Herbie, Downey Jr., SNL cast bring the bling.


Dylan Stableford By Dylan Stableford
05/09/2008 -17:30 PM






SEE RELATED SLIDESHOW: Inside the 2008 Time 100 Party

Time magazine celebrated its Time 100 issue—like all lists, an arbitrary collection of the “100 most influential people” in the world—with a star-splashed, blingy black-tie ceremony last night in Manhattan.

The annual event is always a surreal experience—not just in terms of who shows up (last night roughly 40 members of the 2008 list were in attendance). The sheer volume of celebrities in one room presents bizarre comingling opportunities that would appear, at least on the surface, awkward anywhere else (Herbie Hancock with Robert Downey Jr.; Martha Stewart with Rupert Murdoch; Murdoch’s wife with Arianna Huffington; me with … well, anyone).

As Stephen Colbert put it at the event couple years ago: "This is cool ... It's the 100 most influential people hanging out and influencing each other."

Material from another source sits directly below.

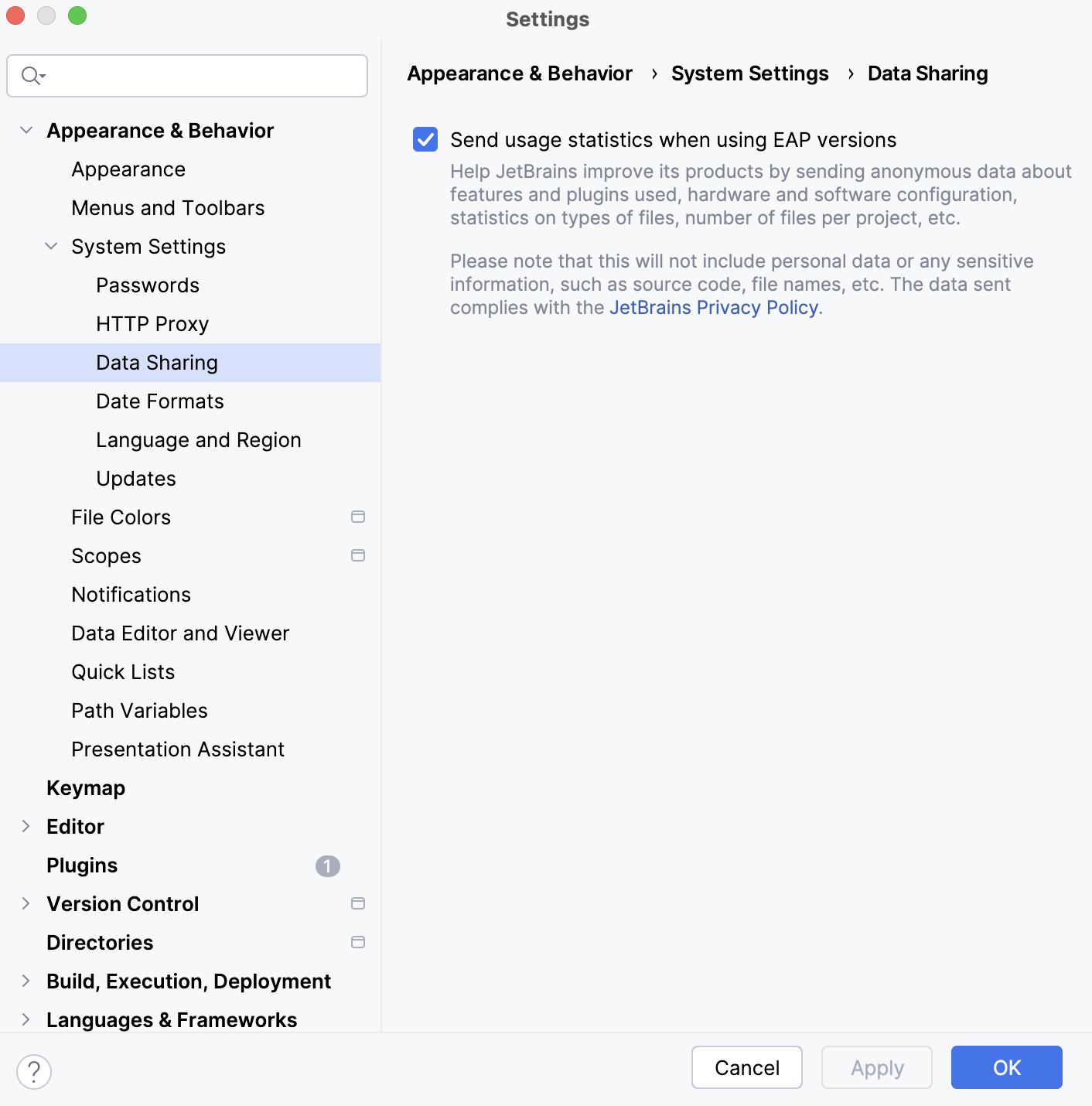The height and width of the screenshot is (1106, 1092).
Task: Click the Directories project-level icon
Action: (358, 942)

Last night’s influentials influencing each other included movie and TV stars (Downey Jr., Tyler Perry, producer Harvey Weinstein, 40-Year-Old Virgin director Judd Apatow, the cast of Saturday Night Live including Amy Poehler, Seth Meyers, Fred Armisen, Jason Sudeikis, Will Forte, Kristen Wiig, executive producer Lorne Michaels as well as alums Chris Rock and Tina Fey), athletes (Lance Armstrong), moguls (Murdoch, Martha, Marc Ecko), musicians (Hancock, Peter Gabriel, Mariah Carey), newsmen (Brian Williams), pundits (Bill O’Reilly, Joe Scarborough), neo-geeks-turned-Web 2.0 millionaires (Craigslist founder Craig Newmark, Wikipedia’s Jimmy Wales) bloggers (Williams, TechCrunch’s Michael Arrington) and one presumptive presidential nominee (John McCain, whose security detail swept the bathroom a full 10 minutes before the senator from Arizona even knew he had the urge to relieve himself).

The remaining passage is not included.